Erik Adams of The A.V. Club gave the episode an "A−" grade and wrote, "A patiently and proficiently nerve-wracking episode, 'Do Mail Robots Dream Of Electric Sheep?' calls out for a pint of Frusen Glädjé, but part of its power is in the way it withholds the sweet stuff. Then again, there is that eponymous machine."

Alan Sepinwall of HitFix wrote, "I love how the episode, written by Joshua Brand and directed by Stephen Williams, lets the two women serve and volley for a very long time before Elizabeth comes right out and says she has to die, and then keeps the conversation going even after that." Joshua Rivera of Entertainment Weekly wrote, "Lois Smith will have only one appearance on The Americans, obviously, but it leaves behind tremendous aftermath. This performance needs to be considered for an Emmy in the guest actress category."

Laura Hudson of Vulture gave the episode a 3 star rating out of 5 and wrote, "Despite a brutal murder and an assault, this was nonetheless one of the quieter episodes of this show.

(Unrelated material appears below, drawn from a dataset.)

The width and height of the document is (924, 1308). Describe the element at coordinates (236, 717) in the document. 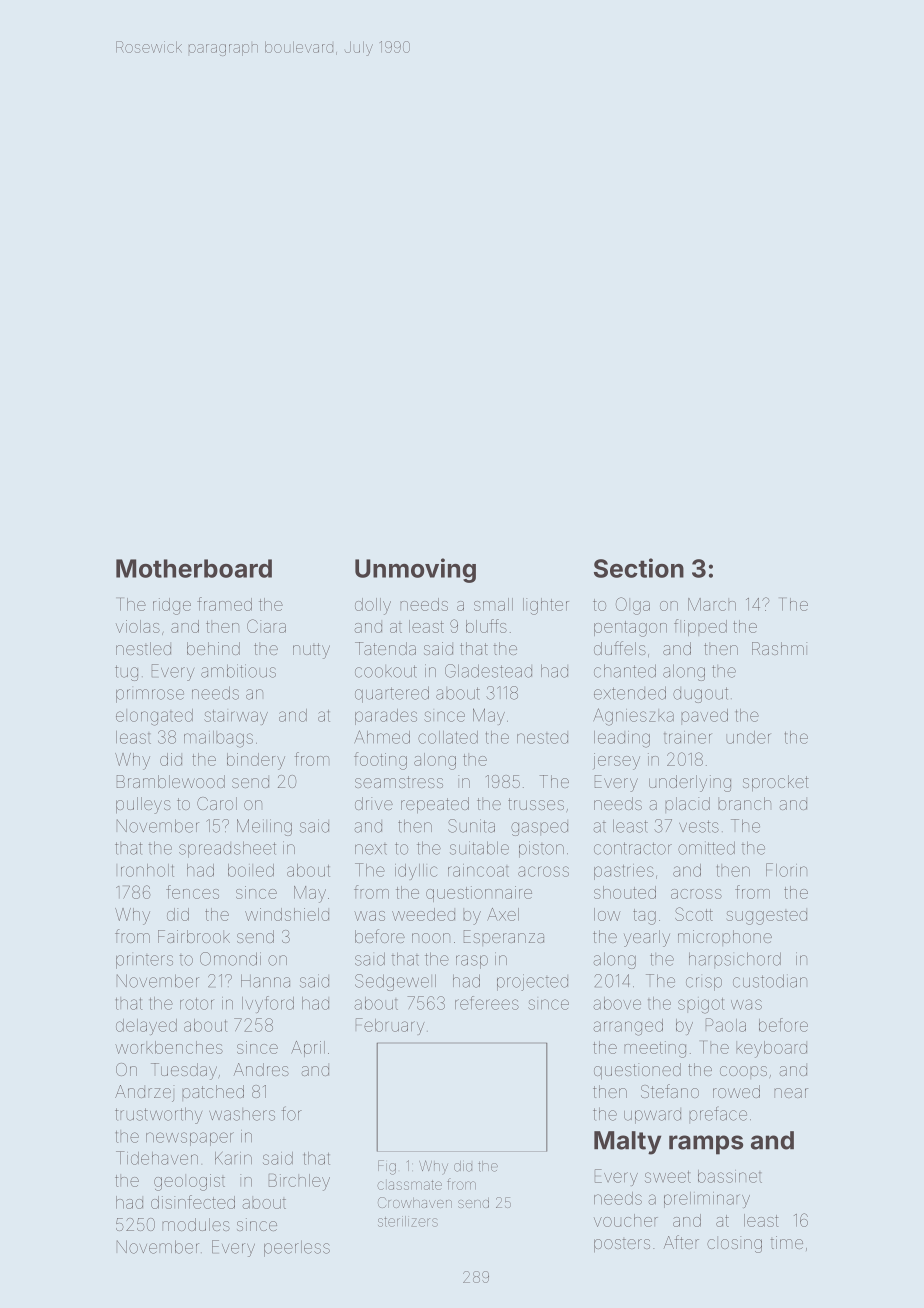

I see `stairway` at that location.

A lot of it was spent talking to a woman we'll probably never see again, a woman who has to die because of a robot. And most of the action happens under the surface, as things start to shift: Martha finally gets with the program, in her own way, while in his own way, Philip starts to get out of it." Alec Bojalad of Den of Geek gave the episode a perfect 5 star rating out of 5 and wrote, "This is sad, brutal stuff. And it's also wonderful, near-perfect television. It's not just wonderful because it's bleak and subsequently the buzzword for disposable modern TV: gritty. It's wonderful because it's human. It knows what makes humans both powerful and vulnerable and is able to articulate that superbly. Strange as it may sound, the episode that so callously murders an old woman is an episode all about love... and also just how shitty it makes us."

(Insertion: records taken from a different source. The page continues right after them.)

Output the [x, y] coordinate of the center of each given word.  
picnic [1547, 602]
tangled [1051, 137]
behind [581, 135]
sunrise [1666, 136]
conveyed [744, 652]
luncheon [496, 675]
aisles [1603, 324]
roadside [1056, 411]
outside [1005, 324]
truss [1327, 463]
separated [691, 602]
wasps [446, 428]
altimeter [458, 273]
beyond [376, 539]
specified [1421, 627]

Casey Cipriani of IndieWire gave the episode an "A" grade and wrote, "The presence or absence of parental figures
weighed heavily on this week's episode of The Americans, and it was almost as if the position everyone thought they were in—when it came to how they relate to their own mothers, fathers or children—had been suddenly switched." Matt Brennan of Slant Magazine wrote, "Indeed, the issue of means and ends, of the role patriotism plays in convincing the otherwise moral person to commit despicable crimes, is the thread tying the episode's disparate subplots together. 'Do Mail Robots Dream of Electric Sheep?' continues this season's use of violence to indicate the disconnect between actions and abstract ideals; from the shatter of bones in 'Baggage' to last week's gory immolation in 'Divestment,' the series has returned again and again to the dirty brutality of the Cold War campaign to depict the high dudgeon on both sides as morally dishonest."

===Accolades===
For the episode, Joshua Brand was nominated for Outstanding Writing for a Drama Series at the 67th Primetime Emmy Awards. He would lose to Game of Thrones for the episode "Mother's Mercy".

Lois Smith was nominated for a Critics' Choice Television Award for best guest performer in a drama series for her role in the episode.